Israel’s nuclear assets and Hamas threat
THE war in Gaza, triggered by the Hamas terror attack that caught Israel by surprise on October 7, has entered its third month, with no sign of any meaningful cessation of the reprisal attacks by the Israel Defence Forces (IDF). The UN Secretary-General, Antonio Guterres, has invoked the rarely used Article 99, but it is uncertain whether this will have any substantive impact sans US support.
Many lessons about asymmetric warfare will be drawn by domain experts across the world in relation to the efficacy of the Hamas rocket attacks and the surprise element achieved by a non-state entity against an adversary deemed to be a formidable and highly militarised state. However, one strand that merits attention is an embedded nuclear dimension.
The first intemperate N-reference was made by Israel’s Heritage Minister Amichai Eliyahu in a radio interview on November 5, when he declared that using a nuclear weapon on Gaza is “an option” in the IDF’s current war on Hamas. This assertion was swiftly denounced and rejected by Israeli PM Benjamin Netanyahu, but the threat had been made, thereby muddying the deterrence domain. This statement by the Israeli minister led to a rebuke by most major powers and the matter seemed to be buried — but only for a brief period.
An investigative report by The New York Times (December 4) revealed that “a rocket launched from Gaza on October 7 hit an Israeli military base believed to house nuclear-capable missiles, although it’s likely they were not in danger”.
It is instructive that the first disclosure about such an attack on a nuclear facility emerged from a major US publication, and the IDF, which has enabled scores of global media personnel to report on the war in Gaza, has remained tight-lipped about this incident.
The New York Times’ team analysed publicly available satellite imagery, rocket alarm data and social media posts to piece together its report. The central inference is that the Sdot Micha military base in central Israel (40 km north-east of Gaza), which is believed to house Jericho nuclear-capable missiles, was attacked by Hamas rockets on October 7. However, the report adds that there was no damage to the missiles themselves, though the impact of the rockets “sparked a fire that approached missile storage facilities and other sensitive weaponry”.
Israel’s nuclear weapon capability has been deliberately cocooned in opacity. The received wisdom is that the Jewish state acquired this apocalyptic capability in a covert fashion in the late 1960s and that the US and its allies had either tacitly enabled this WMD (weapon of mass destruction) status or turned a blind eye to it when Israel engaged in clandestine activities.

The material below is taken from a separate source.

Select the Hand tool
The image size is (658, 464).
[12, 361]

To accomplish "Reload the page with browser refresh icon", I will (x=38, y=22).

Israel is deemed to be a de facto nuclear weapon state and is a non-signatory to the Nuclear Non-Proliferation Treaty (NPT), like India and Pakistan. For the record, Israel is the second Asian nation to acquire the N-weapon status after China did so in 1964.
The West Asian region and Israel’s Arab neighbours are more than aware about this nuclear capability in their midst, with the traditional adversary being the Jewish state. While details of the location of these WMD assets (both missiles and fissile material) understandably remain secret, Israel’s small geography allows for reasonably informed conjecture.

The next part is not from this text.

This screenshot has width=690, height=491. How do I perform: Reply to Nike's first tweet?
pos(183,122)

The question is: did Hamas target the Sdot Micha base despite its WMD relevance or was this an inadvertent mass rocket barrage that reached random targets in central Israel? Despite the fact that a week has elapsed since the publication of the NYT report, there has been no further reportage — either from within Israel or the global media.
The report does add that Hamas usually targets Israeli cities rather than military bases, and in that sense this attack on the Sdot Micha base is a departure from the norm. On current evidence, it would appear that this Hamas rocket burst may have been a random attack, for it is unlikely that any terrorist group would target a proximate nuclear facility in this manner.
However, in the current fog of war surrounding the violence in Gaza, the other exigency also merits a close look — that Hamas acted in a premeditated manner to degrade Israel’s WMD credibility by targeting a missile base. This scenario is fraught with grave consequences, for if a nuclear facility is targeted by a non-state entity, the worst-case possibility envisioned by security professionals in the aftermath of the September 11, 2001, attacks could have a higher probability of occurrence in the near future.
The more lethal terror groups are perceived to have covert state support, and in the present case, the Hamas-Iran link is a cause for deep concern both for the US and nations in West Asia. Given the critical nature of the nuclear domain, whether due to an inadvertent accident or a pre-meditated attack, the potential consequences of any radioactive fallout must be pre-empted. There is a compelling case to delve deep into the Sdot Micha attack and arrive at an objective and factual account of the causal factors.
The nuclear deterrence theory and practice that had a certain clarity in the bipolar context of the Cold War, when there were only two principal players, have now become complex and opaque, with both state and non-state entities as interlocutors. Outlandish as it may seem, the Gaza experience suggests that there is a case for introducing nuclear-related guardrails and red lines even for non-state entities and their state sponsors. A major power consensus is imperative to evolve an appropriate carrot-and-stick policy to contain this shadowy threat. The global nuclear status quo has been rocked by the wars in Ukraine and Gaza, and this augurs ill for the world at a time when credible global leadership is conspicuous by its absence.